From Leigh's article:

I have a Samsung Galaxy SII and a laptop, that’s about it. Call it a netbook, call it an ultrabook, whatever, you can get affordable notebooks online pretty easily now and hook up to the internet. But … why? Why am I using a laptop when there are tablets and smartphones out there with a myriad of on-screen keyboards? Why am I still shackled to an old-school computer for most of the time?

On-screen keyboards are great. I love Swype especially, but after a while I can find myself looking elsewhere. This, in some cases, is why I tend to use my trusty (but fairly old) T-Mobile MyTouch handset below. It’s got a sliding QWERTY and I can enter text using a standard physical keyboard. Here it is in all its battered glory…

MyTouch slider

I’ve used an iPad, I’ve used Android tablets. I’ve even used the Samsung Galaxy Note to cover the Olympics and, when I needed to be ultra-mobile, it worked very well. On-screen keyboards are brilliant, but I’m now turning into someone who absolutely has to have a physical keyboard for writing stories like this continually.

I’m probably speaking to a fairly small selection of people here, but I’d love to know how many of you feel the same. It’s something we’ve raised at Mobile World Congress too – just where are the phones with physical keyboards? Why does every phone follow a similar design? Most handsets have a big screen and a couple of buttons, but you’re restricted to an on-screen keyboard. What happened to all the clamshells and the sliders?
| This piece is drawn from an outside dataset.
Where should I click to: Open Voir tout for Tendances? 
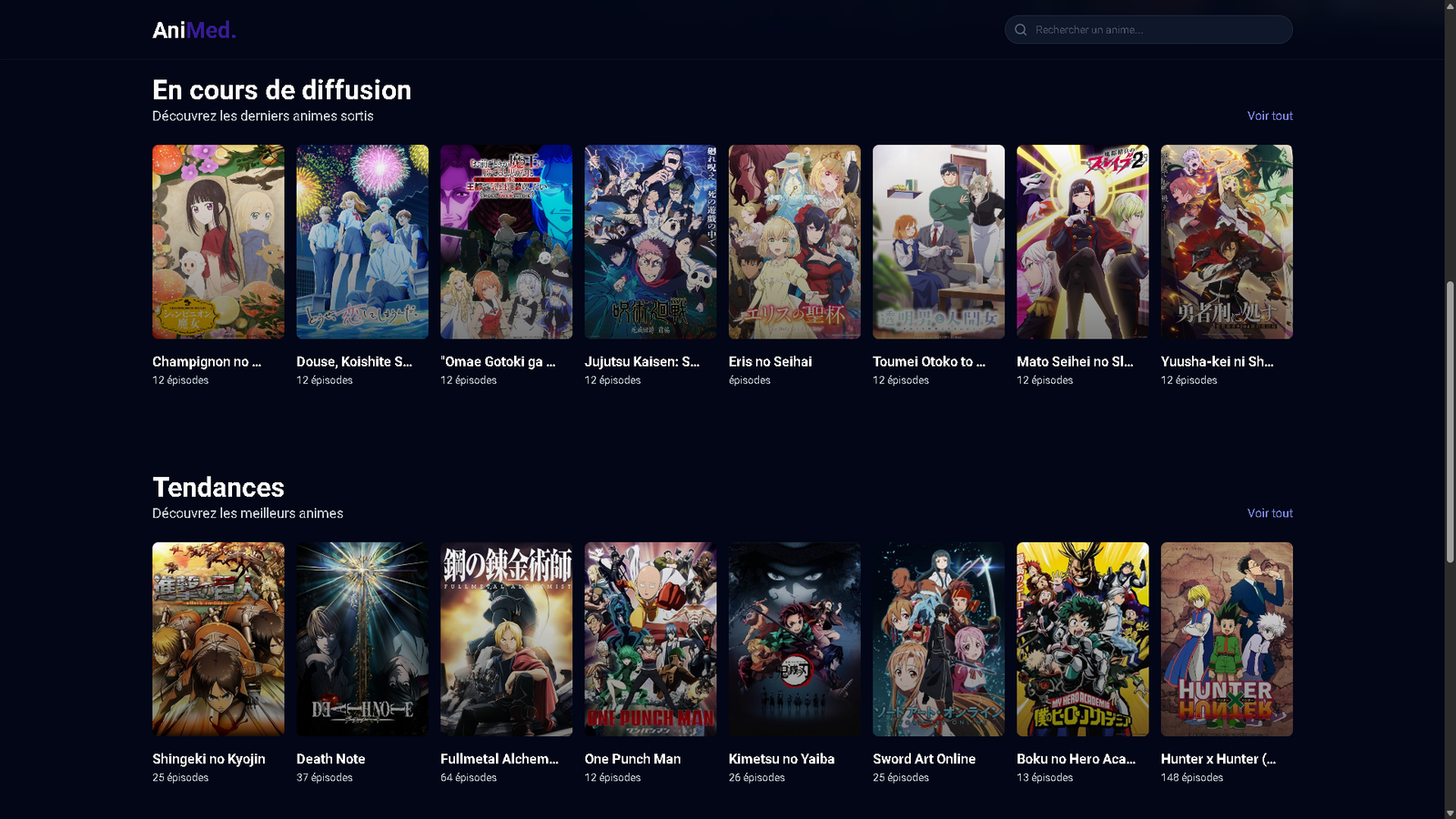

...I’m getting the feeling now that all manufacturers are hitting the same problem. Phones all have similar specs now, so each company is finding new ways of making their handsets different. It’s usually software enhancements or new services, but I’d love to see some new and innovative designs instead

What Leigh said. 8-)

The Nokia E7 and HTC 7 Pro were the most recent efforts of any merit along these lines, but both were distinctly flawed (E7 by small sealed battery, HTC 7 Pro by poor component choice, and both by unexpandable storage) and both are now quite dated in terms of specifications in late 2012. What we need is a manufacturer - ANY manufacturer to produce a 2013 equivalent to one of these, or to the MyTouch pictured above, or to the old Nokia E90. 

I, for one, would be first in the queue.